Hands-on environmental education for vulnerable youth

Reducing, reusing and recycling and mini lectures on environmental and resource conservation issues such as saving energy and water are taught alongside developing a market garden in the Casa do Bom Menino.

“We also discuss food security and water availability with the children and youth,” explains Luiz Bispo, 25, who runs the Planting and Learning project at the organization in Piracicaba, Brazil. He joined the project last year.

What is special about the place is that it is a foster house that provides shelter for vulnerable children and youth, often those from families that do not have access to basic rights set out in the Brazilian Federal Constitution of 1988. These rights could include employment, health services, sanitation, education or housing.

As part of the organisation’s holistic approach to child development, the kids learn about the environmental benefits of market gardens (the absence of chemical fertilisers, for one thing) while gaining other essential skills.


“They can feel closer, part of a real hands-on field project. This is essential for building their confidence and developing social skills,” says Luiz, who joined the project last year and developed the market/food garden.

He points out that there are tangible benefits, too: an opportunity for entrepreneurship, contact with nature, and experience in a sustainable method of food production.

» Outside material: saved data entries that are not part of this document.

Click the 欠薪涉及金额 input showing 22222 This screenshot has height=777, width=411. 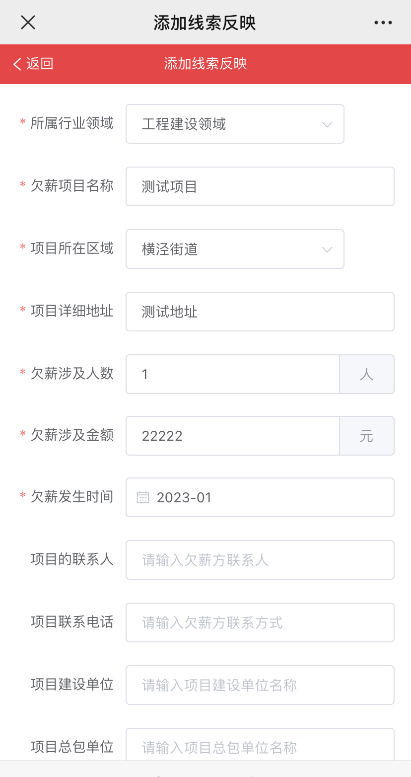tap(233, 436)
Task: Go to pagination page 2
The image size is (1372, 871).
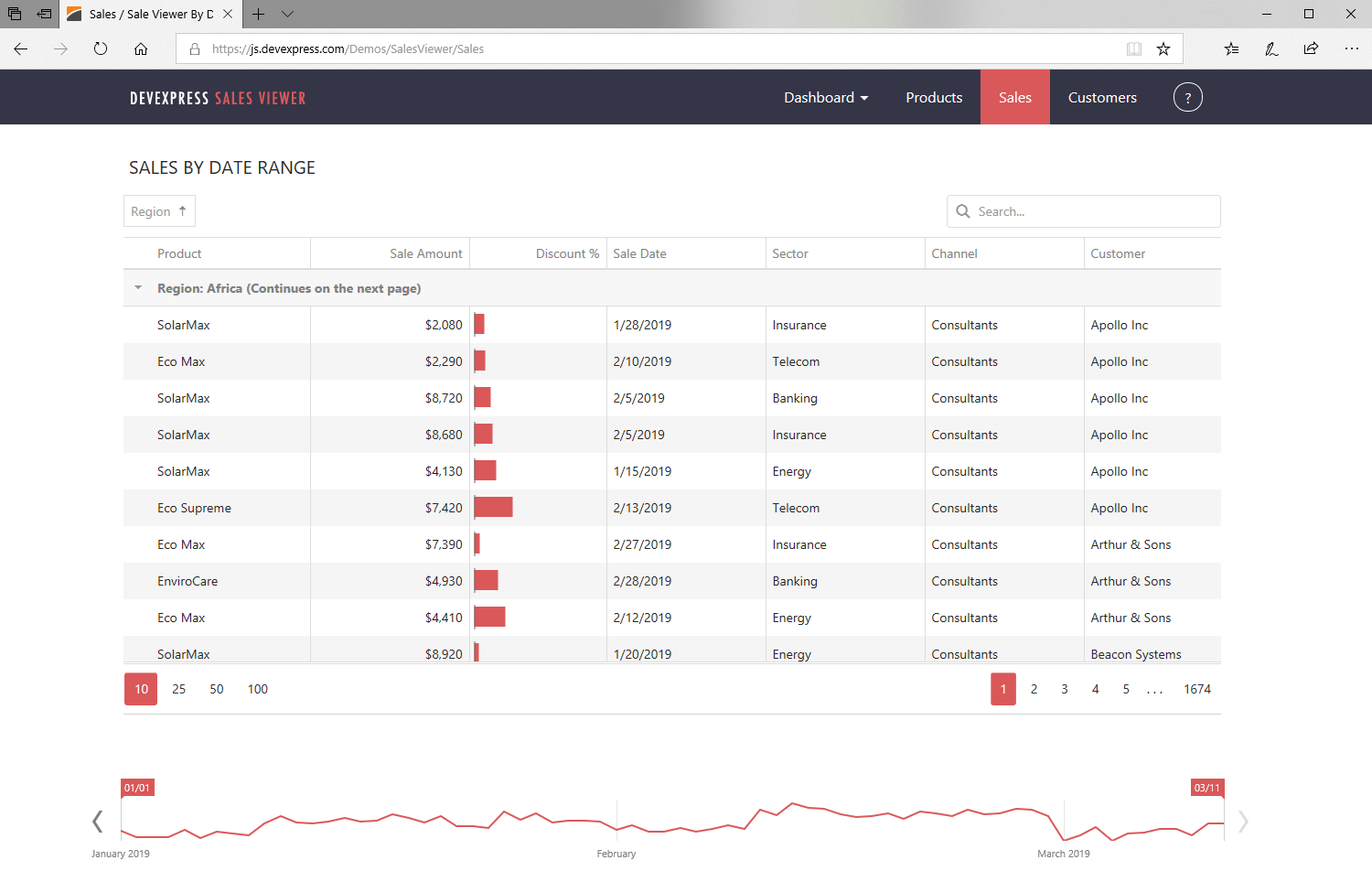Action: pyautogui.click(x=1034, y=689)
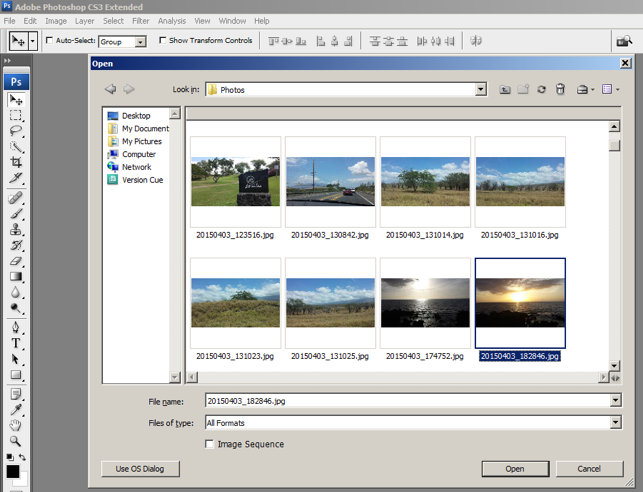643x492 pixels.
Task: Select the Rectangular Marquee tool
Action: [x=16, y=116]
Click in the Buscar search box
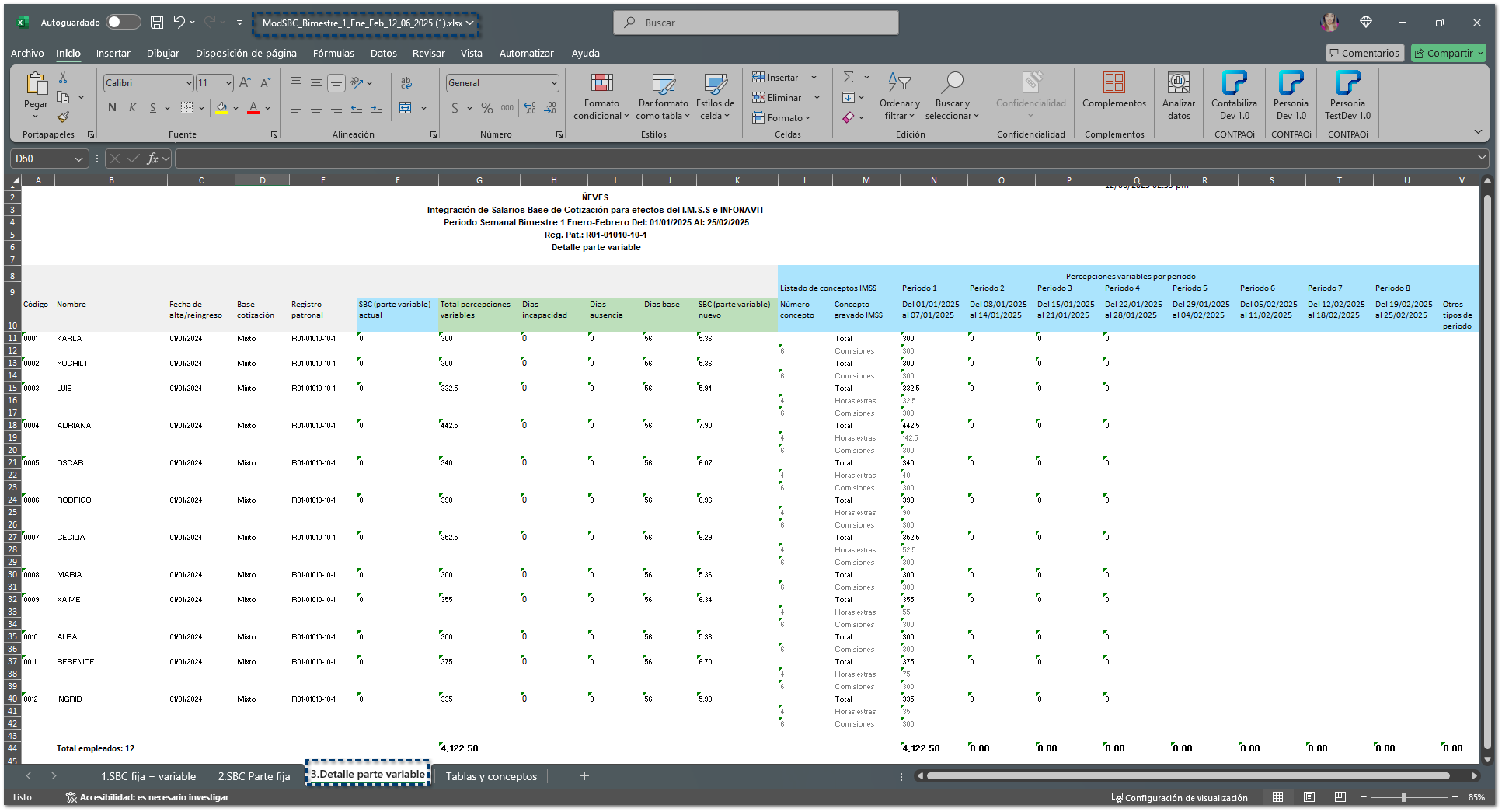This screenshot has height=812, width=1502. click(x=756, y=23)

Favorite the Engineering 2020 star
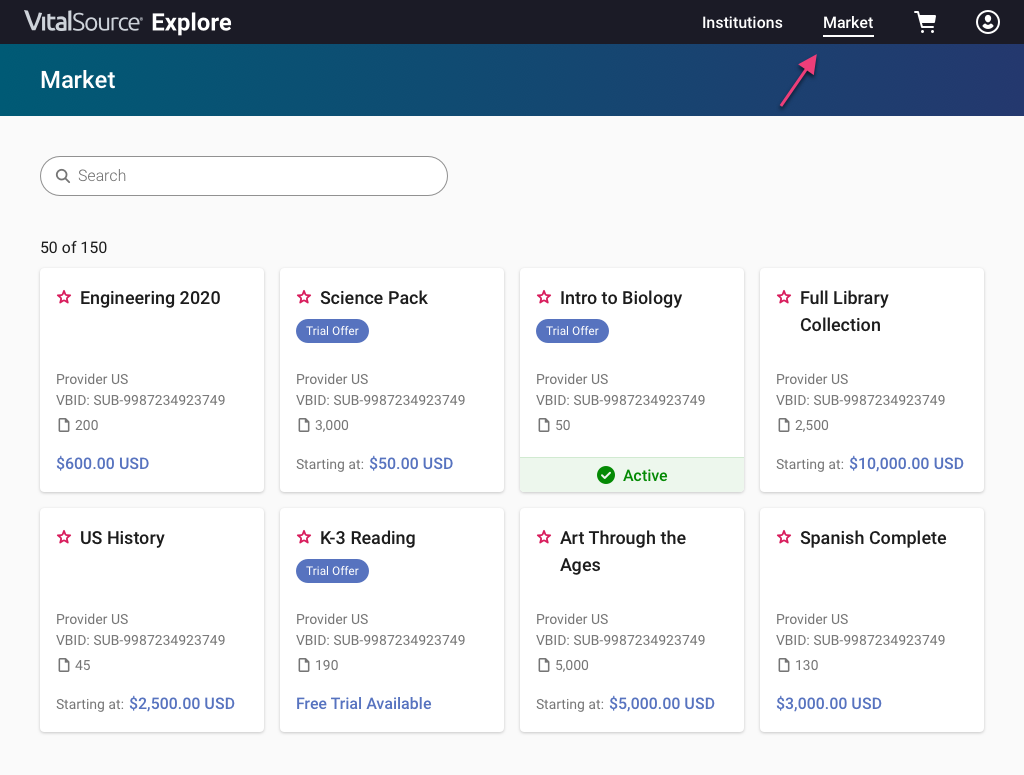(x=64, y=298)
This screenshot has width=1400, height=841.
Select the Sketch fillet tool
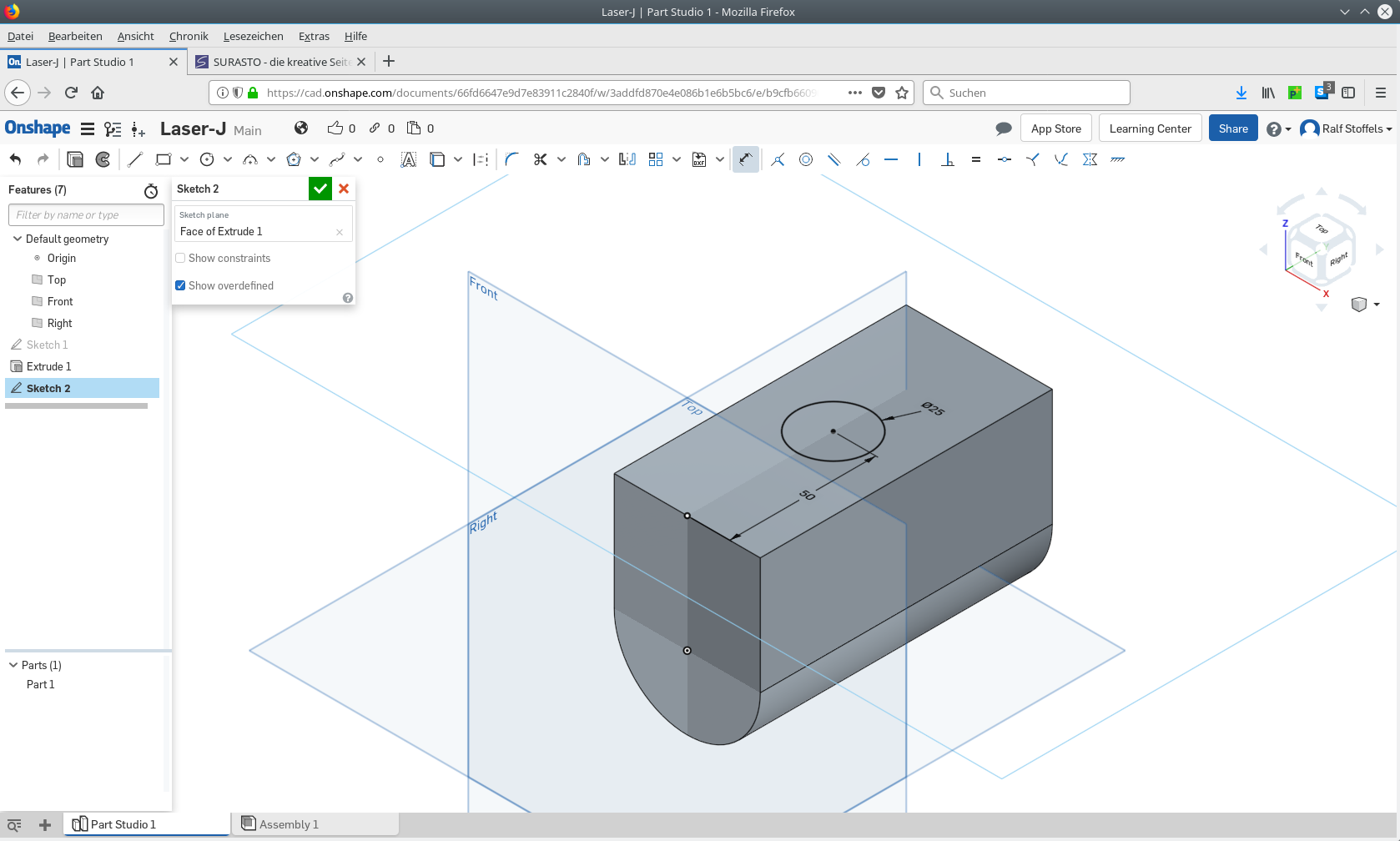coord(511,159)
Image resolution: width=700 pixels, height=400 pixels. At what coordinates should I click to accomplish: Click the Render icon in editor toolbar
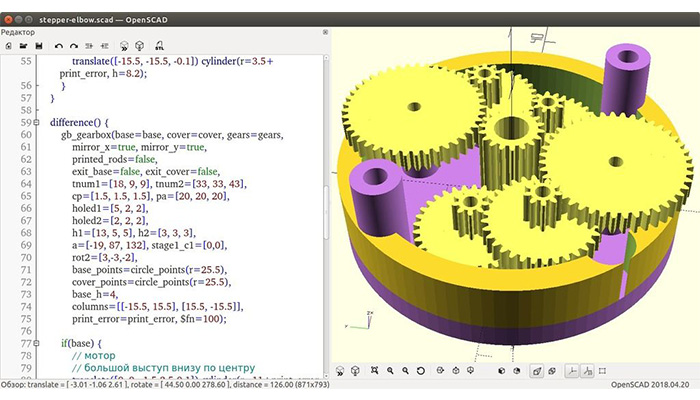[x=139, y=46]
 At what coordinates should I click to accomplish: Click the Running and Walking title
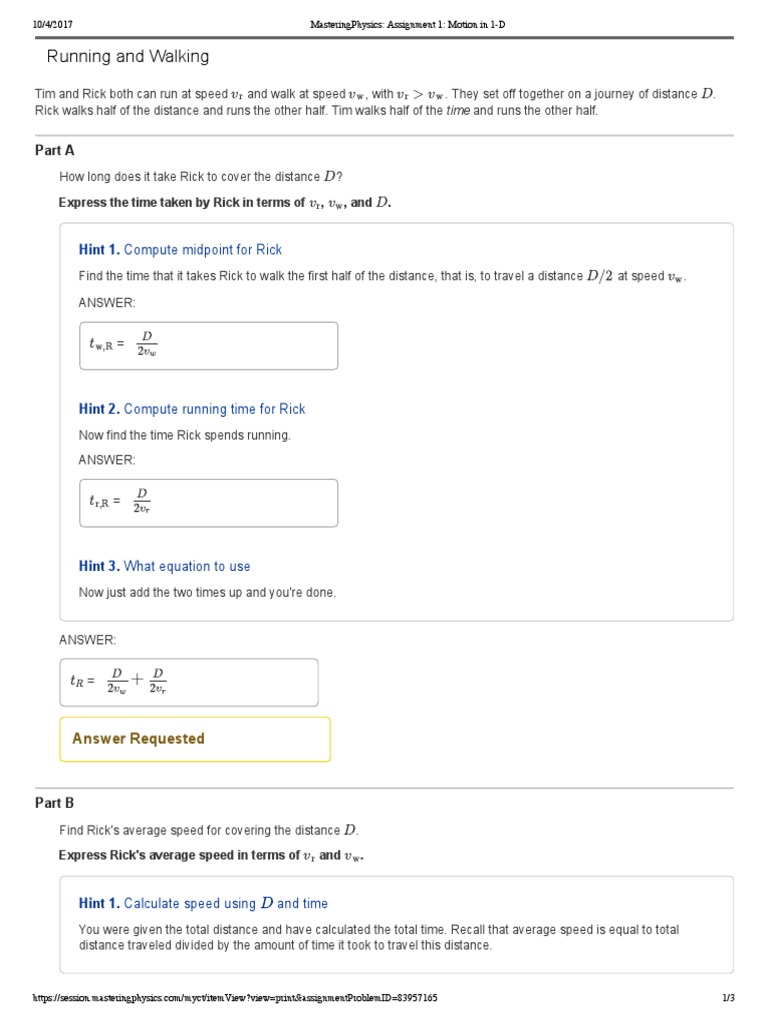128,57
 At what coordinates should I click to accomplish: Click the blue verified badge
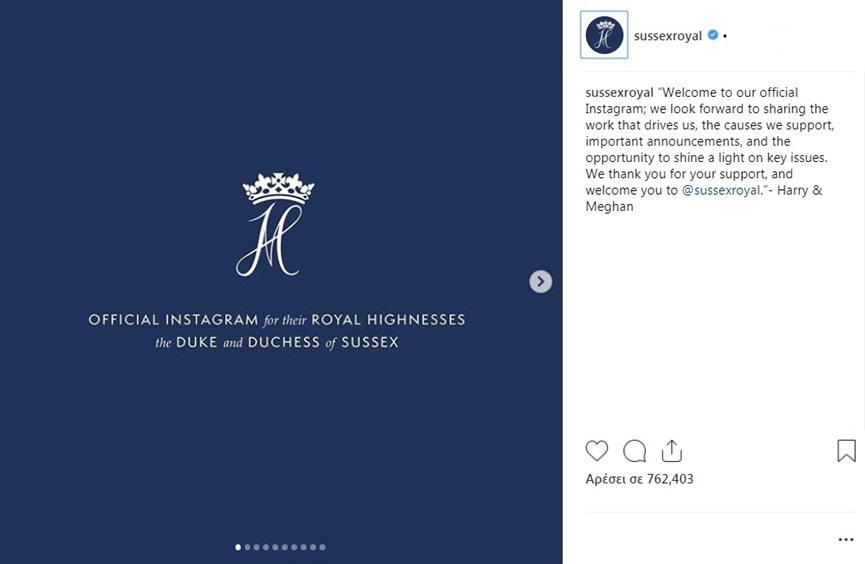click(713, 35)
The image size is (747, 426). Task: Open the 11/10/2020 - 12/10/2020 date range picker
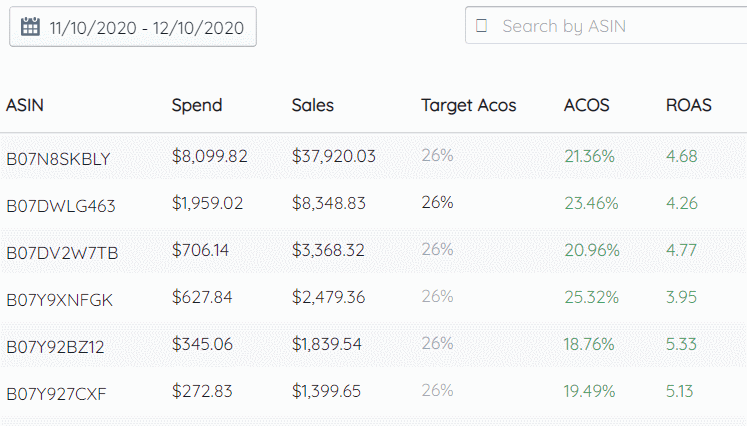(133, 27)
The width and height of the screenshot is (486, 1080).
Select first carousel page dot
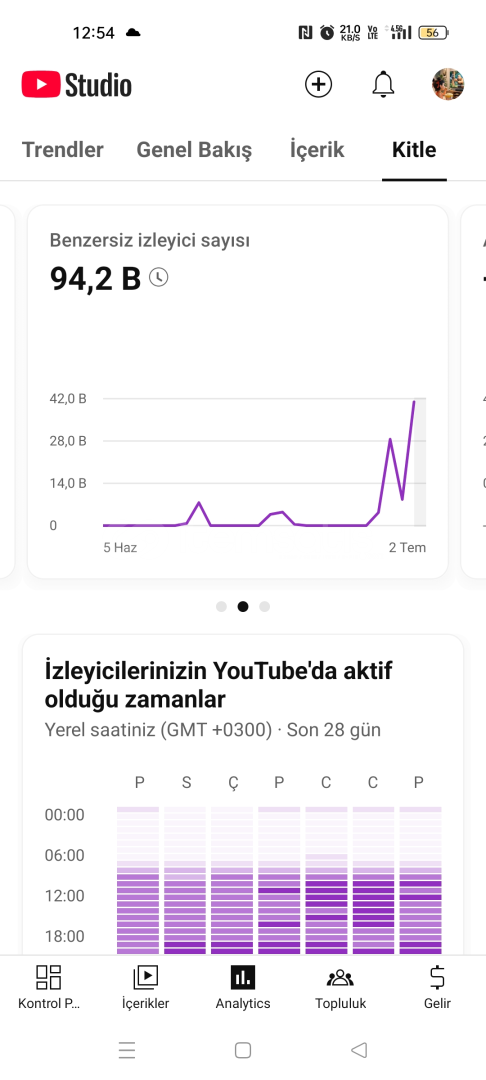pos(221,607)
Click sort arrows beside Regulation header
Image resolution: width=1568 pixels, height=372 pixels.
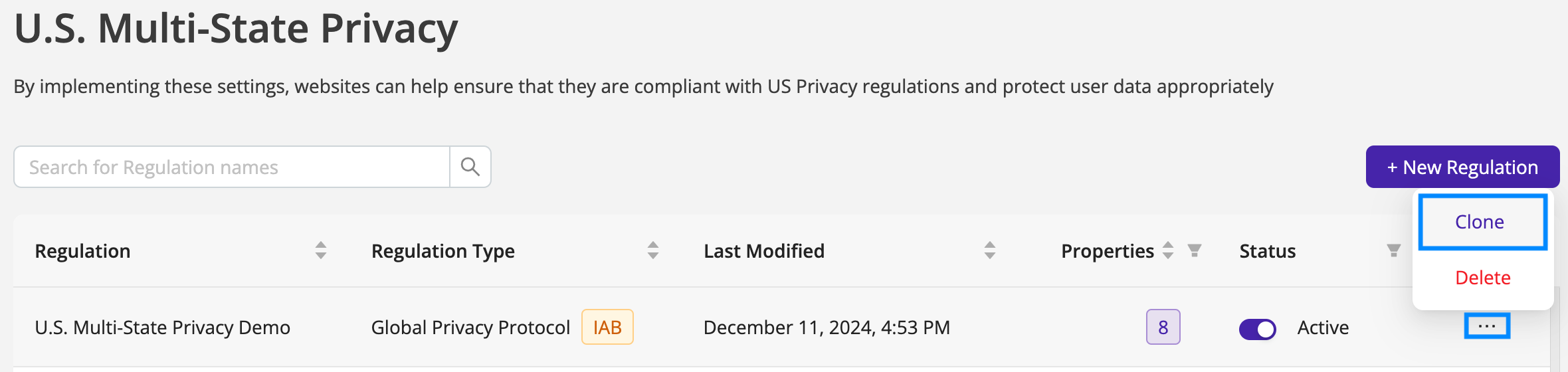pyautogui.click(x=321, y=250)
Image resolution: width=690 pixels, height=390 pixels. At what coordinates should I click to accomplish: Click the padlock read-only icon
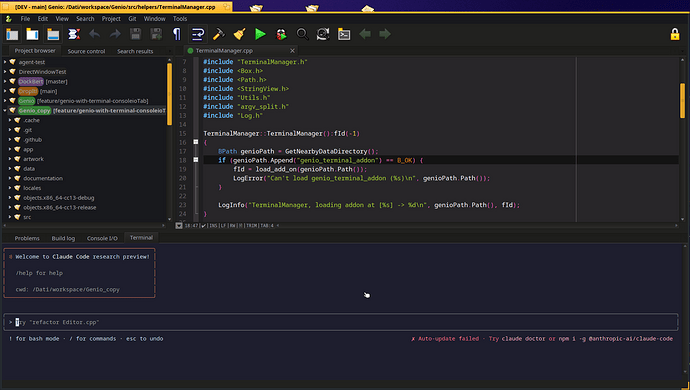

“For those who attend the activities, the project is providing hope for a better future. You can sense that among them when they are chatting with each other while working in the food garden,” he adds.

Feedback, he says, has been positive.

The project is one of six at the Casa do Bom Menino that aim to foster social interaction, develop skills, promote educational learning, provide environmental and financial education and prepare the kids for the employment market.

Luiz says that Planting and Learning contributes to the development of the local community, and hopes to spread a positive environmental and social message throughout the Piracicaba City region, including the idea of having a market garden in the backyard.